▸ **TASK DESCRIPTION**:
Put the entries below into a numbered list with one line per item, leaving out any blank lines.

Entries on locating words and elements:
--------------------------------------------------

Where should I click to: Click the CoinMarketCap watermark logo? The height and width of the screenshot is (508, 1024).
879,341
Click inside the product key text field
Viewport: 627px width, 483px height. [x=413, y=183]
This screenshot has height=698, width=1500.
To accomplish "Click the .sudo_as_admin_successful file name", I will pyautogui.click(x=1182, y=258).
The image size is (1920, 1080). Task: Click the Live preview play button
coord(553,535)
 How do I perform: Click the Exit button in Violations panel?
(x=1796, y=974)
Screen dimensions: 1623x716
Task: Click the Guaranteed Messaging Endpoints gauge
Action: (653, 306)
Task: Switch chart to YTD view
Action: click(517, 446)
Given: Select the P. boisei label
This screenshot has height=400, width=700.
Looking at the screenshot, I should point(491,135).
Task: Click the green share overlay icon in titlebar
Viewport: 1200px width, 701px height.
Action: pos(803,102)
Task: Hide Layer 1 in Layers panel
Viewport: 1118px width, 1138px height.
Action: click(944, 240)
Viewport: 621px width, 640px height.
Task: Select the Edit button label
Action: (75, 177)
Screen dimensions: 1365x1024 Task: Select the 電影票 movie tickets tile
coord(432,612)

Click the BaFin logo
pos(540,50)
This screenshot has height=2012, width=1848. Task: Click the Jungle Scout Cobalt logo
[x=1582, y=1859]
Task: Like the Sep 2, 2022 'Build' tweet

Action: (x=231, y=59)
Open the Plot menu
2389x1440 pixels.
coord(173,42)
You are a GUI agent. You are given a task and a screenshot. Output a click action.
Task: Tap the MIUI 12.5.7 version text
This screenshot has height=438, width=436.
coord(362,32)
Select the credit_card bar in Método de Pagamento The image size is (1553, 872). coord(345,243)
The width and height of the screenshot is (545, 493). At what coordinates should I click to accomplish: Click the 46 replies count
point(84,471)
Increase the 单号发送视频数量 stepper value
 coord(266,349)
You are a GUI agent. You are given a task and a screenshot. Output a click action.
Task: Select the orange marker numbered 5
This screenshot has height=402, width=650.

--------------------------------------------------

▸ **EXERCISE RESULT**:
1. Where should I click to: Click the CoinMarketCap watermark logo? The height and width of the screenshot is (508, 1024).
2. 879,341
3. Click inside the product key text field
4. Viewport: 627px width, 483px height. [x=413, y=183]
5. This screenshot has height=698, width=1500.
6. To accomplish "Click the .sudo_as_admin_successful file name", I will pyautogui.click(x=1182, y=258).
7. The image size is (1920, 1080). Task: Click the Live preview play button
8. coord(553,535)
9.  How do I perform: Click the Exit button in Violations panel?
10. (x=1796, y=974)
11. Screen dimensions: 1623x716
12. Task: Click the Guaranteed Messaging Endpoints gauge
13. Action: (653, 306)
14. Task: Switch chart to YTD view
15. Action: click(517, 446)
16. Given: Select the P. boisei label
17. This screenshot has height=400, width=700.
18. Looking at the screenshot, I should point(491,135).
19. Task: Click the green share overlay icon in titlebar
20. Viewport: 1200px width, 701px height.
21. Action: pos(803,102)
22. Task: Hide Layer 1 in Layers panel
23. Viewport: 1118px width, 1138px height.
24. Action: click(944, 240)
25. Viewport: 621px width, 640px height.
26. Task: Select the Edit button label
27. Action: (75, 177)
28. Screen dimensions: 1365x1024 Task: Select the 電影票 movie tickets tile
29. coord(432,612)
30. Click the BaFin logo
31. pos(540,50)
32. This screenshot has height=2012, width=1848. Task: Click the Jungle Scout Cobalt logo
33. [x=1582, y=1859]
34. Task: Like the Sep 2, 2022 'Build' tweet
35. Action: (x=231, y=59)
36. Open the Plot menu
37. 2389x1440 pixels.
38. coord(173,42)
39. You are a GUI agent. You are given a task and a screenshot. Output a click action.
40. Task: Tap the MIUI 12.5.7 version text
41. This screenshot has height=438, width=436.
42. coord(362,32)
43. Select the credit_card bar in Método de Pagamento The image size is (1553, 872). coord(345,243)
44. The width and height of the screenshot is (545, 493). At what coordinates should I click to accomplish: Click the 46 replies count
45. point(84,471)
46. Increase the 单号发送视频数量 stepper value
47.  coord(266,349)
48. You are a GUI agent. You are given a task and a screenshot. Output a click action.
49. Task: Select the orange marker numbered 5
50. This screenshot has height=402, width=650.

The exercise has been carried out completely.